Y es que no solo echaron un baldado de agua fría sobre el desescalamiento relativo que se había alcanzado y que había enviado el mensaje a los colombianos de que algo positivo estaba ocurriendo en La Habana, sino que destrozaron la incipiente confianza que comenzaban a generar en la opinión nacional e internacional. De paso, y es lo más grave de todo, recordaron que para ellos su fin –llegar al poder– justifica cualquier medio, incluso apalear una y otra vez al pueblo y causar daños irreparables a la naturaleza, la cual, en su retórica cubana, aseguran que hay que proteger. No se entiende cómo actúa de tal modo una organización que tiene ante sí la perspectiva de salir pronto a la plaza pública a conquistar votos con una agenda y un discurso en directa contravía con sus actos del presente. Esto desconcierta.

Es bueno añadir lo dramática que resulta la coincidencia de la publicación de la encíclica del papa Francisco acerca del impacto de los actos de los hombres sobre el medioambiente y las consecuencias de tal actitud en los más pobres, con su decisión de atentar contra la naturaleza en algunos de los lugares más pobres de Colombia.

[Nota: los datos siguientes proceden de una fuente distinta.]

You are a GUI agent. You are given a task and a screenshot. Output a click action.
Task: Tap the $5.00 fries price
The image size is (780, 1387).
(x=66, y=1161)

En suma, lo que hacen las Farc es terrorismo puro y simple, y esas actitudes no pueden ser toleradas por el Gobierno como parte del conflicto. Ya lo han anotado varios analistas: mucho va de los episodios de confrontación militar con el Ejército, que –desde el comienzo, cuando se decidió negociar en medio de la guerra–, se asumieron como trasfondo de la mesa, a lo visto en los últimos días. La sociedad no acepta que ellos la instrumentalicen como parte de una retorcida estrategia. Las múltiples manifestaciones de repudio son la prueba de ese sentimiento colectivo, que es la verdadera amenaza contra el proceso de paz.

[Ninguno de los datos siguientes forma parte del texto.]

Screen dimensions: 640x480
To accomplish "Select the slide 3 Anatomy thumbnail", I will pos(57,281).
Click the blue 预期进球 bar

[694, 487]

Se equivoca esta organización si en sus cálculos sobre la correlación de fuerzas estiman que el Gobierno está debilitado y eso es un punto a su favor para endurecer su postura en la mesa y lograr mejores condiciones en el acuerdo. Cada vez está más claro que su mayor enemigo es una sociedad hastiada de su falta de autocrítica, de su negativa a considerarse victimarios, de su renuencia a pedir perdón, a resarcir a las víctimas, a garantizar que no habrá repetición de esos delitos y a someterse a algún grado de privación de la libertad.

Y sobre todo les da la razón a quienes les han criticado el haberse quedado congelados en el tiempo allá en las montañas. Hay algo fundamental aquí: la sociedad ha cambiado, el pueblo del que dicen ser su ejército hoy es mucho más autónomo que cuando empuñaron las armas. Ante todo, mucho menos dispuesto a padecer un infierno a cambio de una supuesta y cada vez menos creíble redención.